Task objective – Please give back exactly the line with "The width and" and each line after it through the end of the material, leaving out the pictures.

Dataset records –
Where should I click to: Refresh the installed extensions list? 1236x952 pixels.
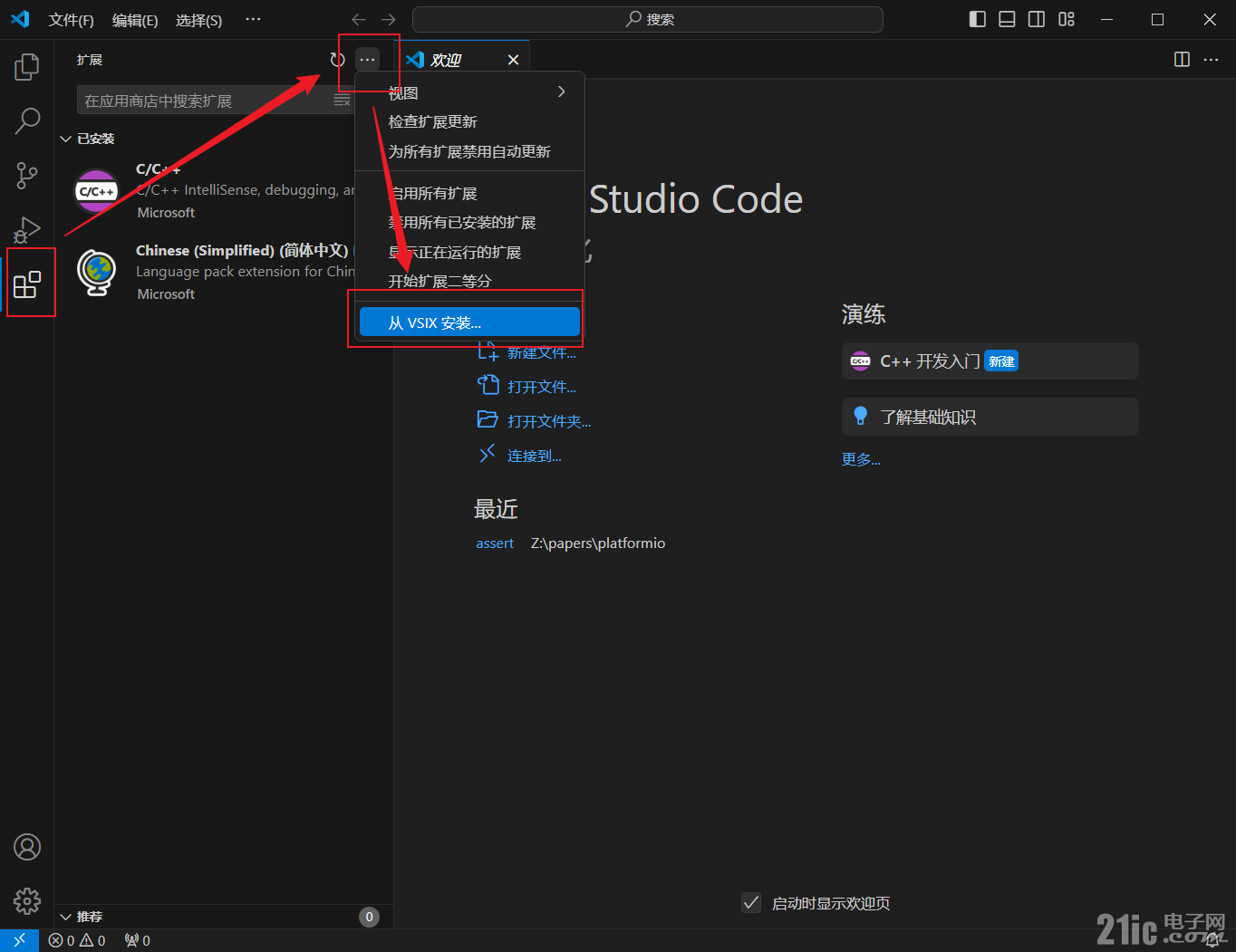(x=337, y=59)
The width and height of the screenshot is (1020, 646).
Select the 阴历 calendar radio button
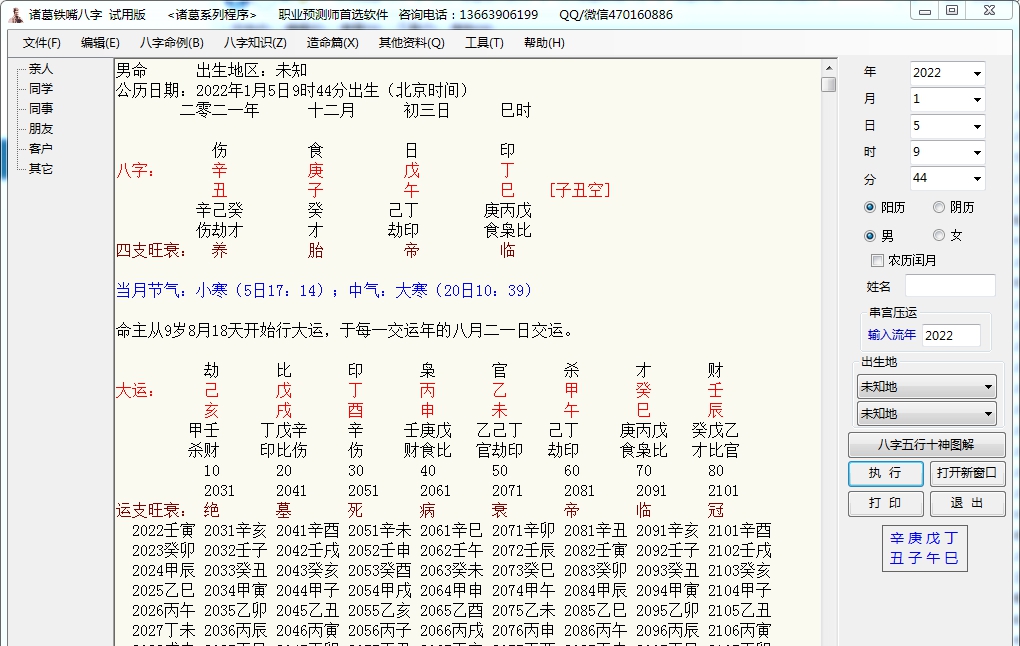tap(937, 207)
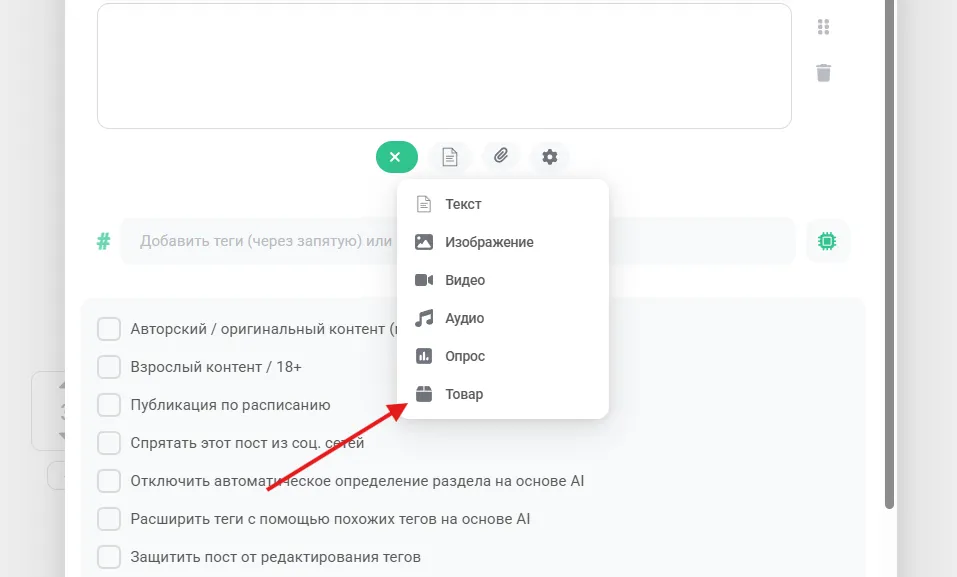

Answer section –
The width and height of the screenshot is (1020, 646).
Select the 阴历 calendar radio button
tap(937, 207)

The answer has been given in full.